When Titanic departed on its first and last voyage from Southampton, England on Wednesday, April 10, 1912, 18-year-old Jewish immigrant Leah Aks and her 10-month-old son, Philip were on board.
Passover had concluded the day before. On sailing day, Leah was pleased to find that the third class was not completely booked; she and Philip had a cabin all to themselves.
Leah was born in Warsaw, Poland. In London, she had met Sam Aks, a tailor who was also from Warsaw. They were married there.
“In London he was barely making a living,” wrote Valery Bazarov, historian for the Hebrew Immigrant Aid Society, in a piece about the family for HIAS. “A cousin who lived in America visited him in London and told him that if he came to America he’d make money very quickly. So he came over, got a job and soon saved enough money to bring Mrs. Aks and the baby over.”
Sam settled in Norfolk, Va. and entered the scrap metal business. In Titanic: Women and Children First, author Judith B. Geller indicates that all the money Sam earned was used for Leah and “Filly’s” trip to join him. Their arrival in Norfolk would mark the first time Sam would meet his son.
Though Leah and Filly were booked onto an earlier ship, Bazarov explained that Leah’s mother convinced her to wait a week and travel on Titanic, considered the world’s safest liner.
Four days into their journey, after the ship struck an iceberg, Leah and Filly followed other third-class passengers to the bottom of the third-class staircase at the rear of the ship.
At 12:30 p.m., the crew permitted women and children in this group to make their way to the boat deck. When crew members saw that Leah and Filly couldn’t get through the crowd up the stairs, they carried the two. Leah and Filly made it to the boat deck, part of the first-class area of the ship. Madeline Astor, the young wife of millionaire John Jacob Astor, covered Filly’s head with her silk scarf.
According to Bazarov, a distraught man—who had been rebuffed by the crew when he attempted to get into a lifeboat—ran up to Leah and said, “I’ll show you women and children first!”
The man grabbed Filly and threw him overboard.
Leah searched the deck until someone urged or pushed her into lifeboat 13. She sat in the middle of the Atlantic with 63 others in number 13, a broken woman. Hours after Titanic went down and the cries for help from those dying in the water faded away, the liner Carpathia arrived at daybreak.
Leah searched the deck of Carpathia in vain for her baby. Despondent, she took to a mattress for two days. Titanic survivor Selena Cook urged Leah to come up on deck for air. When she did, she heard Filly’s cry.
Unknown to Leah, Filly had fallen into lifeboat number 11, right into another woman’s arms. In Geller’s account, the woman is presumed to have been Italian immigrant Argene del Carlo. Her husband was not permitted to follow the pregnant Argene into the lifeboat.
“Argene shared her warmth with Filly through the long night,” Geller writes. “Toward morning she began to believe that God had sent this child to her as a replacement for Sebastino (her husband) and a brother for the child she carried in her womb.”
On the deck of Carpathia, the woman who had cared for Filly since Titanic sank refused to give Leah the child.
Leah appealed to the Carpathia’s captain, Arthur Roston, now put in the role of King Solomon.
In an e-mail interview with The Observer, Gilbert Binder, the husband of Leah’s late granddaughter, Rebecca, described what happened next.
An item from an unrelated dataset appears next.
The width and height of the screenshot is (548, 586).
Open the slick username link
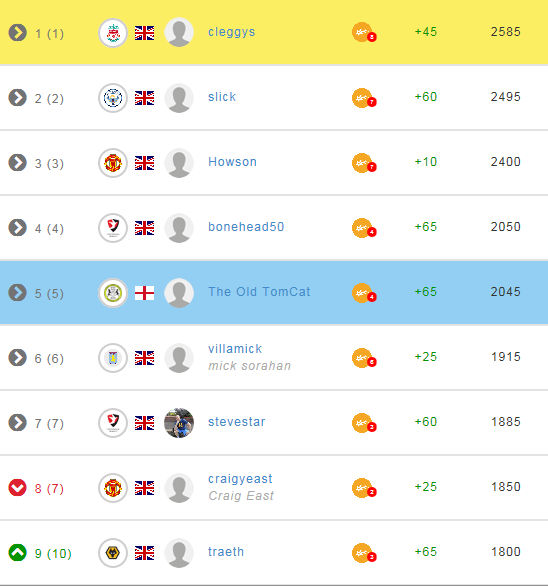[x=222, y=97]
Binder said that Filly was returned to Leah because “she identified him as a Jewish baby and he was circumcised. The (other) woman was Catholic and Italian and her male child would not have been circumcised.”
After their arrival in New York, Leah and Filly were taken to HIAS’ shelter and remained there until Frank could come for them.
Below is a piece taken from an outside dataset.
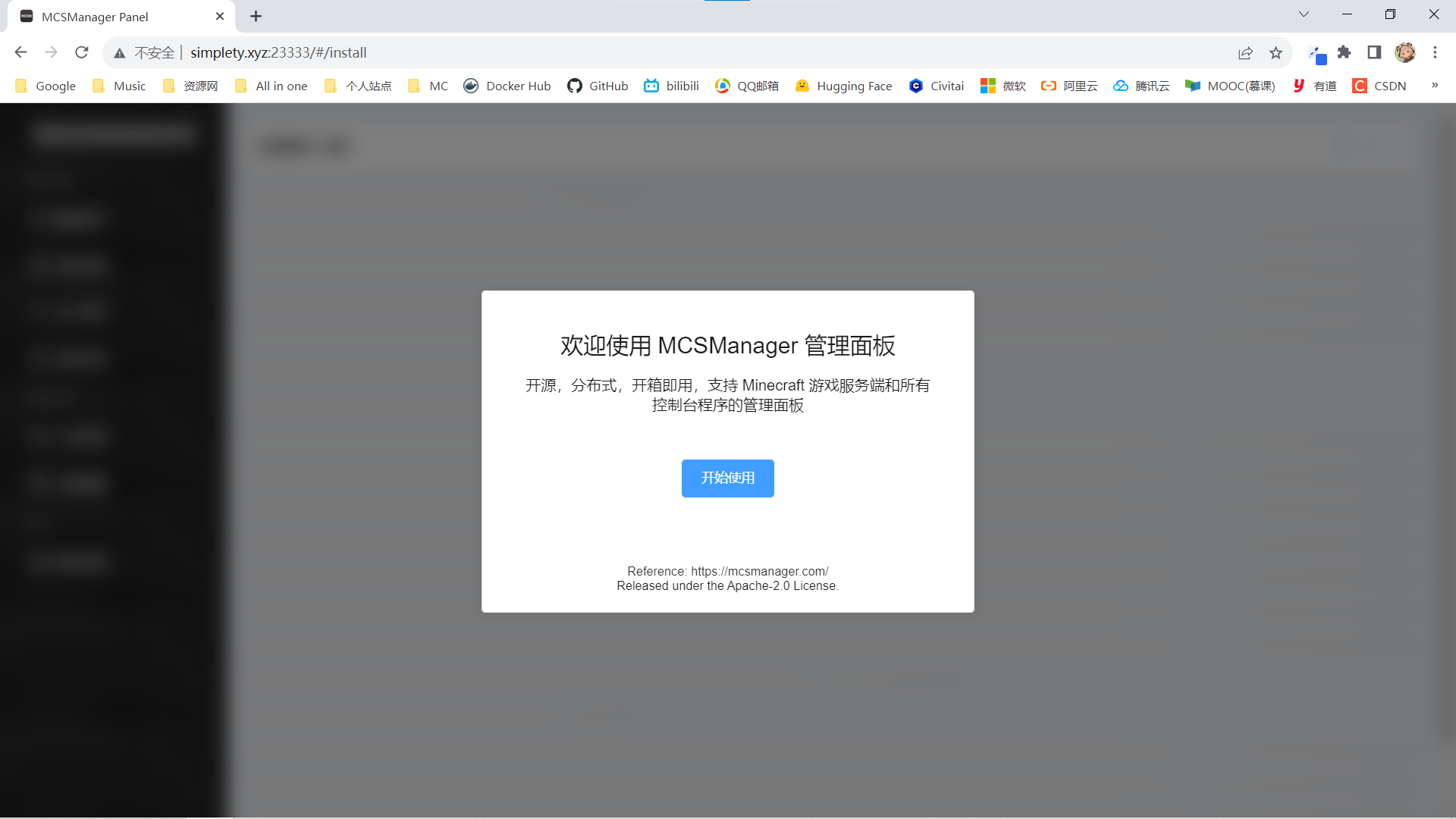Go back with browser back arrow
1456x819 pixels.
click(20, 52)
“Leah Aks gave birth to a baby girl nine months after arriving in this country and intended to name her Sara Carpathia,” in honor of the rescue ship, Binder explained. “The nuns at the hospital in Norfolk, Va. got confused and named the baby Sara Titanic Aks. I have a copy of her birth certificate.” Sara was Binder’s mother-in-law.
Leah lived until 1967; her son, Filly, until 1991.
Marshall Weiss is the editor and publisher of The Dayton Jewish Observer.